Capitalism’s closest ally
“I think of titanium dioxide as capitalism’s closest ally,” Johnslien says. “Because of its high applicability, it immediately became very popular. Due to its opaque and clean colour, its chemical stability, its adhesive qualities and also the fact that it was not hazardous to health so it was believed to be safe for use in food, it has ended up affecting our reality more than I think we are able to envisage,” she says.
“Imagine what the world would have looked like without TiO2,” she enthuses. “Food would have looked less inviting, medicinal products would appear less neutral and trustworthy – even the paper of this magazine would be less white!
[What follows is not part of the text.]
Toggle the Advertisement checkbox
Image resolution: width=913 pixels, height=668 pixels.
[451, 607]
The new, the bright and the clean, white products and materials we surround ourselves with are the objects of desire in a commercial capitalist system, and without the bright white pigment, the world would have been less desirable.”
Johnslien continues: “The fact that titanium dioxide is a material we’re constantly surrounded by without being aware of, and that it has affected our modern world to such a large degree, are the driving forces for my artistic project.” She has investigated the material through photographing the places it gets produced, through writing a text about its history and making ceramic sculptures with the material.
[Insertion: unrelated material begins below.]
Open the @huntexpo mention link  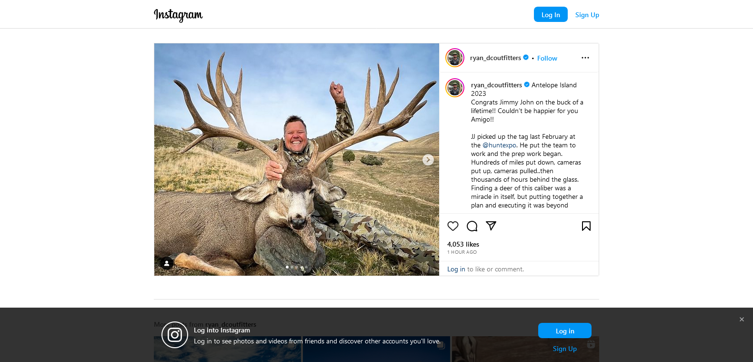tap(499, 145)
“The results will be presented as a book, and as two series of sculptures at gallery ROM in Oslo. I am inspired by what the British philosopher Timothy Morton calls hyper-objects — objects so large and omnipotent that we become blind to them. If my work can contribute to making people more aware of their visual surroundings, and how materials we surround ourselves with connect to nature and the ecological system, I think I have succeeded.”
Johnslien is looking at how titanium dioxide acts when used in ceramic glazes, and how, perhaps, it can tell us more of the material nature of the pigment. In ceramics glazes, TiO2 isn’t used for its white colour, but for its mechanical properties. It binds well to the clay, allowing it to easily coat the sculpture. It can also be used for crystalline effects, where it, by reacting to other chemicals, may produce beautiful crystal shapes on the surface of the ceramic objects.
The pure, white properties that are so desired by the world disappear during these processes. Johnslien’s project exposes how our idea that white is pure, clean and immaterial is a constructed truth – a white lie. The whiteness comes from the Norwegian mountains, brought to us through chemical and environmentally damaging processes. She attempts to make us see the whiteness in a new way — and to bring it back to its origins — back to the earth.
The exhibition White to Earth opens at ROM, Oslo, 21 January 2020, and lasts until 23 February.